Gestörter Schlafrhythmus
Die sogenannte „innere Uhr” weckt uns eigenständig auf, oft abhängig von eigenen Schlafrhythmus. Viele Menschen kennen das Phänomen, dass sie wenige Minuten vor dem Weckerklingeln bereits wach werden. Der Körper gewöhnt sich an einen Schlafrhythmus und weckt uns zur bekannten Uhrzeit. Ein gestörter Rhythmus verhindert daher auch das Ein- und Durchschlafen zu anderen Zeiten. Für Veränderungen des Rhythmus sorgen beispielsweise lange Nachtschichten, Jetlag oder eine außer Kontrolle geratene Routine (etwa durch Stress oder große Lebensveränderungen). In vielen Fällen beruhigt sich der Schlaf wieder, sobald die bekannte Routine wieder aufgenommen wurde.
Schlafapnoe denkbar?
Viele Menschen schnarchen nachts, teilweise regelmäßig, teilweise unregelmäßig. Einige Menschen leiden jedoch unter so krankhaftem Schnarchen, dass es zu Atemaussetzern kommt. Dies ist als Schlafapnoe bekannt. Im Körper setzen dann Weckreaktionen ein, die das Durchschlafen verhindern.

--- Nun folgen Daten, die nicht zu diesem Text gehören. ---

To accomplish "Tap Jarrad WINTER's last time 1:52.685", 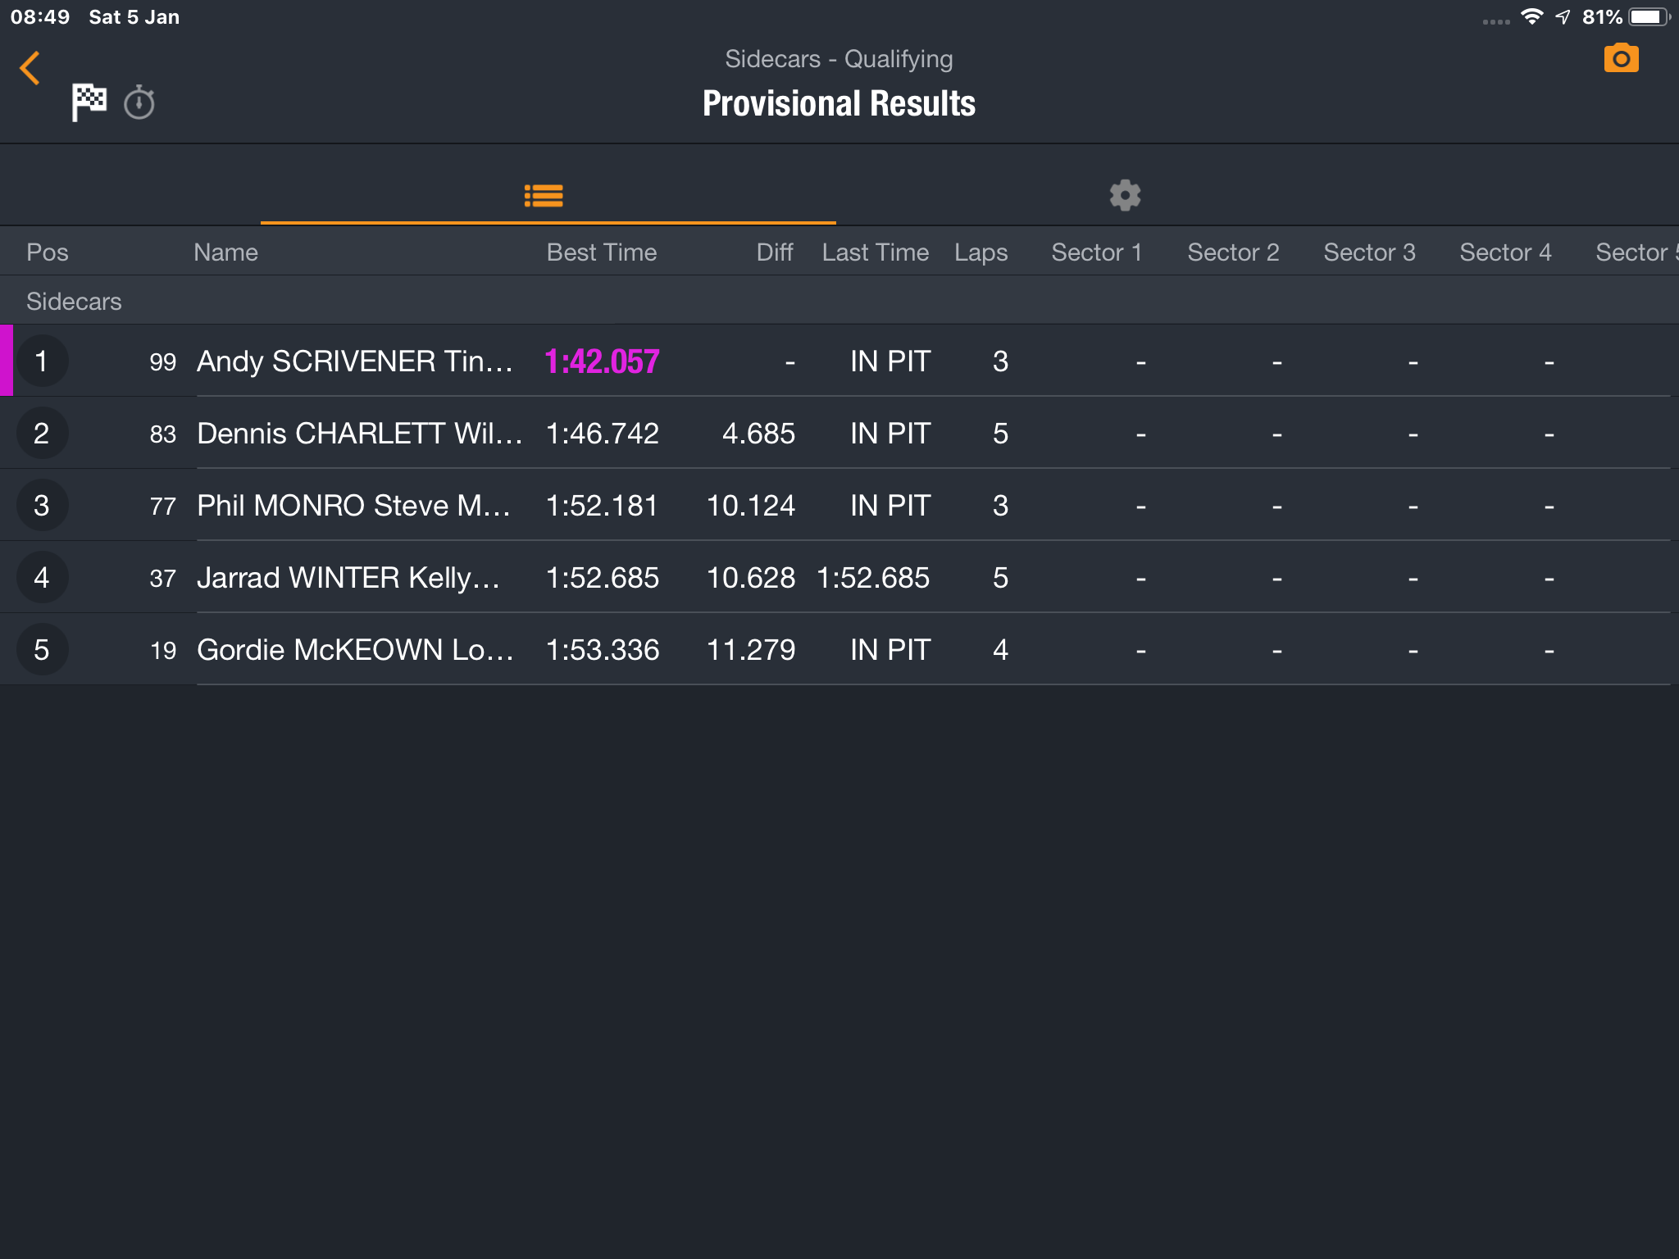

Diese Reaktionen beenden zwar die Atemaussetzer, verhindern aber gleichzeitig gesundes Durchschlafen. Betroffene sind ständig müde. Liegt der Verdacht auf eine Schlafapnoe vor, sollte dies mit dem Arzt besprochen werden. Es gibt eine Reihe von Tests und Untersuchungen, teilweise im Schlaflabor, die bei der Erkennung und Behandlung hilfreich sein können. Dann sollte einer ruhigen Nacht für Betroffene (und deren Partner) nichts mehr im Wege stehen.